» **The exercise**:
Update the supplied passage from "Editor Jon Meacham" to "passion and strength.", replacing "portrait" with "picture".

» **Supplied passage**:
+-------+

Editor Jon Meacham has chosen pieces by journalists, novelists, historians, and artists, bringing together a wide range of perspectives and experiences. The result is an unprecedented and powerful portrait of the movement’s spirit and struggle, told through voices that resonate with passion and strength.

Maya Angelou takes us on a poignant journey back to her childhood in the Arkansas of the 1930s. On the front page of The New York Times, James Reston marks the movement’s apex as he describes what it was like to watch Martin Luther King, Jr., deliver his heralded “I Have a Dream” speech in real time. Alice Walker takes up the movement’s progress a decade later in her article “Choosing to Stay at Home: Ten Years After the March on Washington.” And John Lewis chronicles the unimaginable courage of the ordinary African Americans who challenged the prevailing order, paid for it in blood and tears, and justly triumphed.

+-------+

» **Listed records**:
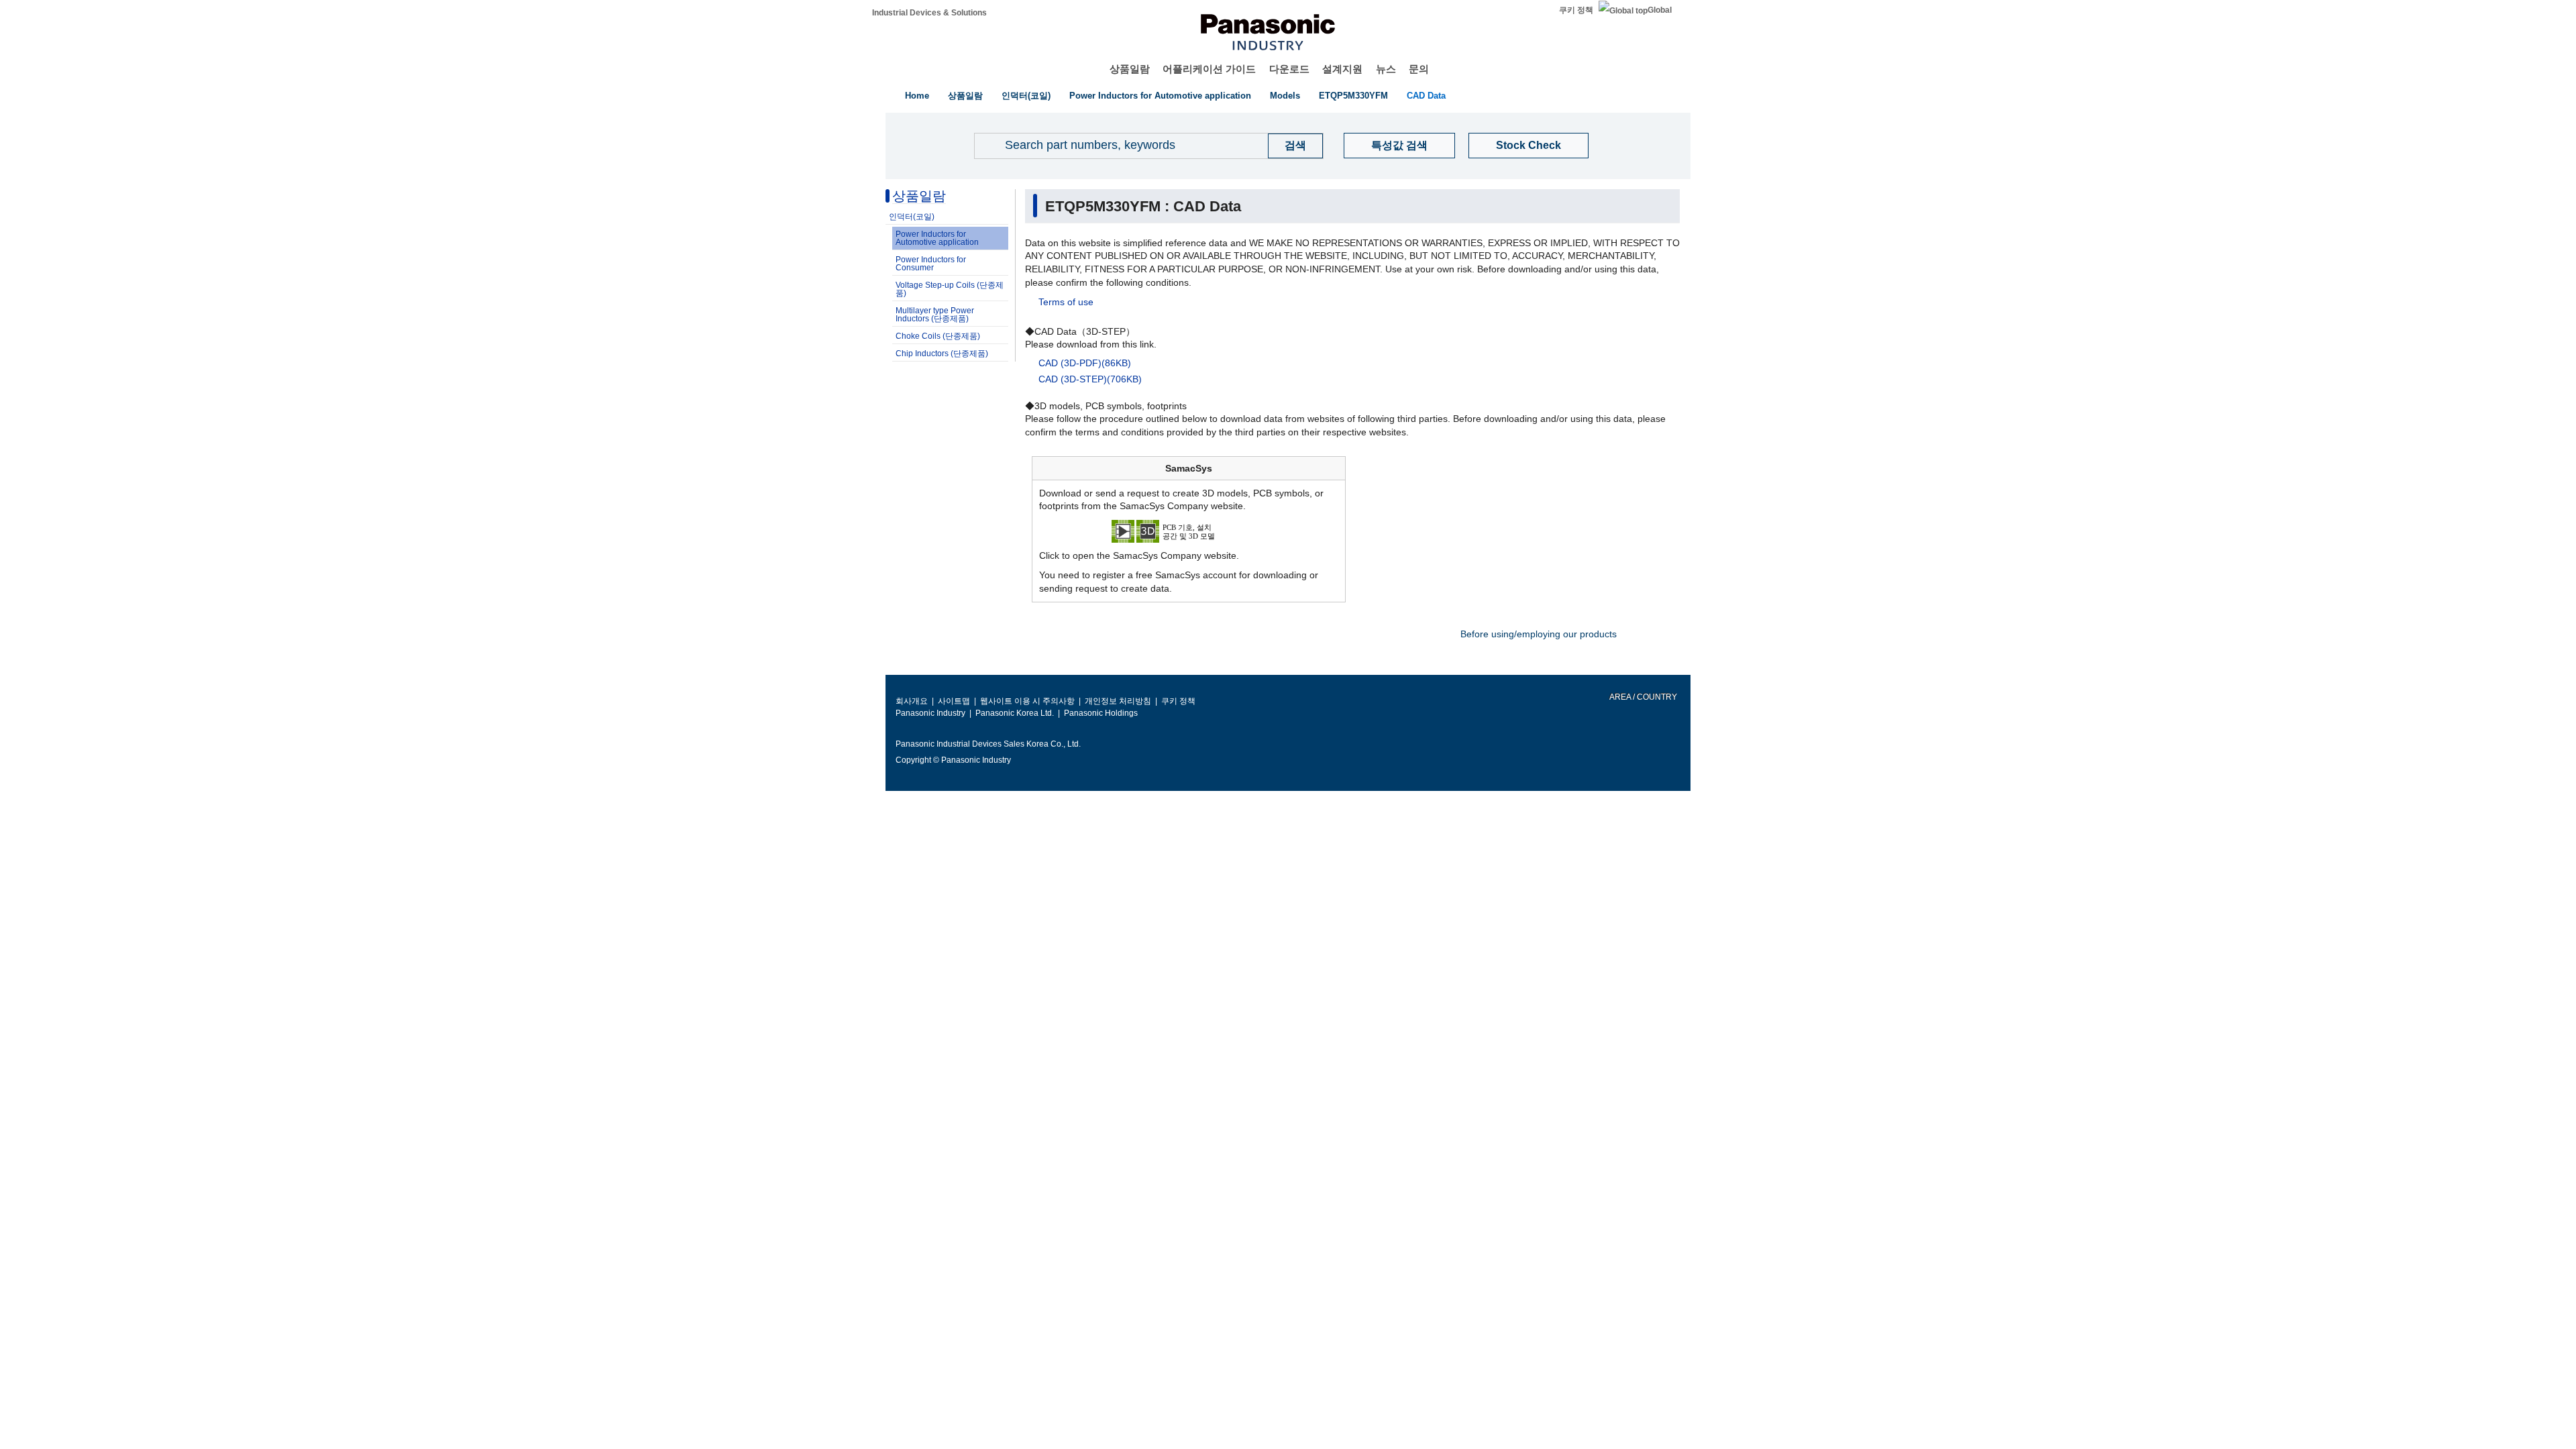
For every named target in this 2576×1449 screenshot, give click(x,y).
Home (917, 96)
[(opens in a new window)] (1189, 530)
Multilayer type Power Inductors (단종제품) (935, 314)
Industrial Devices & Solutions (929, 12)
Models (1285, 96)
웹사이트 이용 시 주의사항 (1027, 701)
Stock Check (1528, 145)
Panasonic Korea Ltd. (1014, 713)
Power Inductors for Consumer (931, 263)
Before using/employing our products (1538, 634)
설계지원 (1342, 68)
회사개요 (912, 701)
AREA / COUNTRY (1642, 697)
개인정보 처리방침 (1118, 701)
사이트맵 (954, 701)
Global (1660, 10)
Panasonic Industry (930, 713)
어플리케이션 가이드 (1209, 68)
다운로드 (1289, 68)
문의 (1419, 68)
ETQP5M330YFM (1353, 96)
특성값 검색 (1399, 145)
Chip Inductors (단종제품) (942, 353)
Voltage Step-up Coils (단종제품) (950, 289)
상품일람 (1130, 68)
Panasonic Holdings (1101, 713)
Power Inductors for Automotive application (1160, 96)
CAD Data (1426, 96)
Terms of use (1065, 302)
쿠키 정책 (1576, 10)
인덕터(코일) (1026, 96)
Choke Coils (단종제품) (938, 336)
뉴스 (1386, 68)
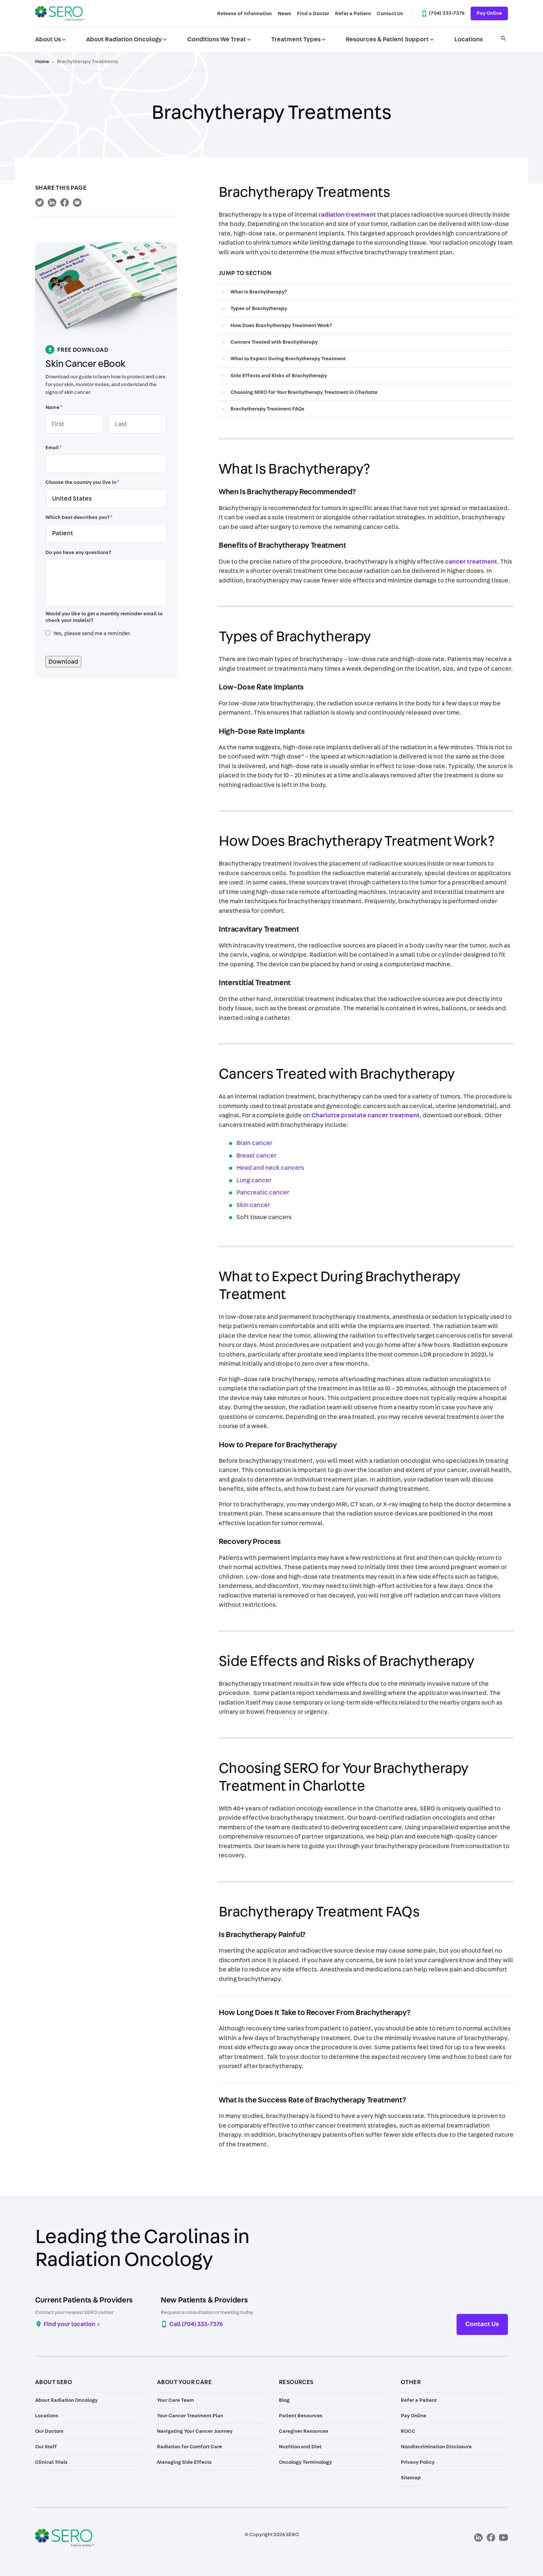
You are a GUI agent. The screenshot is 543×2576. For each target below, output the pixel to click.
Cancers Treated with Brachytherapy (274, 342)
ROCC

+-------+

» **Solution**:
Editor Jon Meacham has chosen pieces by journalists, novelists, historians, and artists, bringing together a wide range of perspectives and experiences. The result is an unprecedented and powerful picture of the movement’s spirit and struggle, told through voices that resonate with passion and strength.